Exercise:
Copy out all of the records, exactly as they appear.

[Source data]
◆ ◆ ◆ ◆ ◆ ◆ ◆

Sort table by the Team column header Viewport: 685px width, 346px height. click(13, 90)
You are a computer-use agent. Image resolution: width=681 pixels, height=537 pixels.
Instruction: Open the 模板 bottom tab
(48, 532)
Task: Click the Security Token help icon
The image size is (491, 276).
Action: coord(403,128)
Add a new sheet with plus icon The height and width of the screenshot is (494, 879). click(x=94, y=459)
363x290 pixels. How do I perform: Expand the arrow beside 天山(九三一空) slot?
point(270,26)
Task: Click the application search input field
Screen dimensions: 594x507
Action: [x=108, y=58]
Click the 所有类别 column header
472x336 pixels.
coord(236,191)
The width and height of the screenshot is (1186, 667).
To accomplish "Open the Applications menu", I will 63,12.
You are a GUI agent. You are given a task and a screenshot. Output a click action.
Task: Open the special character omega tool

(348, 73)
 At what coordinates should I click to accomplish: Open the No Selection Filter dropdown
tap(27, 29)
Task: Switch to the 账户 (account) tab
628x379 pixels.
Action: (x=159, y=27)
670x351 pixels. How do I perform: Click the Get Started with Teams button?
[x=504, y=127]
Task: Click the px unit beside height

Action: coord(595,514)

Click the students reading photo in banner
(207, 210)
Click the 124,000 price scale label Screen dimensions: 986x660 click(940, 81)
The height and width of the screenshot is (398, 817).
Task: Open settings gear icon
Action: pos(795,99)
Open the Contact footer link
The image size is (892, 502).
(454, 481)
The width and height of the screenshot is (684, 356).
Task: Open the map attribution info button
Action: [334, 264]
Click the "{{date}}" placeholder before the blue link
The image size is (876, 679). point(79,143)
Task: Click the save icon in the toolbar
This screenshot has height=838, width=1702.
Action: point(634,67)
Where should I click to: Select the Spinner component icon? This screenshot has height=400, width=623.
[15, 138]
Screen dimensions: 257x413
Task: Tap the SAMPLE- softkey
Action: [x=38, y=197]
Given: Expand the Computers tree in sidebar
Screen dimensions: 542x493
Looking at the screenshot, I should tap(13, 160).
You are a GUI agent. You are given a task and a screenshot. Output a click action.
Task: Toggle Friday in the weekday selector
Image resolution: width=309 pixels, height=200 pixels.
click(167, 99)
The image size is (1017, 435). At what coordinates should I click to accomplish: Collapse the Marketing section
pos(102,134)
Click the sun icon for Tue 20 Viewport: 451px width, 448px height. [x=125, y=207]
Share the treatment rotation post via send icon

◆ ◆ ◆ ◆ ◆ ◆ ◆

Result:
Sort table by the Team column header Viewport: 685px width, 346px height. click(13, 90)
You are a computer-use agent. Image resolution: width=681 pixels, height=537 pixels.
Instruction: Open the 模板 bottom tab
(48, 532)
Task: Click the Security Token help icon
The image size is (491, 276).
Action: coord(403,128)
Add a new sheet with plus icon The height and width of the screenshot is (494, 879). click(x=94, y=459)
363x290 pixels. How do I perform: Expand the arrow beside 天山(九三一空) slot?
point(270,26)
Task: Click the application search input field
Screen dimensions: 594x507
Action: [x=108, y=58]
Click the 所有类别 column header
472x336 pixels.
coord(236,191)
The width and height of the screenshot is (1186, 667).
To accomplish "Open the Applications menu", I will 63,12.
You are a GUI agent. You are given a task and a screenshot. Output a click action.
Task: Open the special character omega tool

(348, 73)
 At what coordinates should I click to accomplish: Open the No Selection Filter dropdown
tap(27, 29)
Task: Switch to the 账户 (account) tab
628x379 pixels.
Action: (x=159, y=27)
670x351 pixels. How do I perform: Click the Get Started with Teams button?
[x=504, y=127]
Task: Click the px unit beside height

Action: coord(595,514)

Click the students reading photo in banner
(207, 210)
Click the 124,000 price scale label Screen dimensions: 986x660 click(940, 81)
The height and width of the screenshot is (398, 817).
Task: Open settings gear icon
Action: pos(795,99)
Open the Contact footer link
The image size is (892, 502).
(454, 481)
The width and height of the screenshot is (684, 356).
Task: Open the map attribution info button
Action: [334, 264]
Click the "{{date}}" placeholder before the blue link
The image size is (876, 679). point(79,143)
Task: Click the save icon in the toolbar
This screenshot has height=838, width=1702.
Action: point(634,67)
Where should I click to: Select the Spinner component icon? This screenshot has height=400, width=623.
[15, 138]
Screen dimensions: 257x413
Task: Tap the SAMPLE- softkey
Action: [x=38, y=197]
Given: Expand the Computers tree in sidebar
Screen dimensions: 542x493
Looking at the screenshot, I should tap(13, 160).
You are a GUI agent. You are given a task and a screenshot. Output a click action.
Task: Toggle Friday in the weekday selector
Image resolution: width=309 pixels, height=200 pixels.
click(167, 99)
The image size is (1017, 435). At what coordinates should I click to accomplish: Collapse the Marketing section
pos(102,134)
Click the sun icon for Tue 20 Viewport: 451px width, 448px height. [x=125, y=207]
Share the treatment rotation post via send icon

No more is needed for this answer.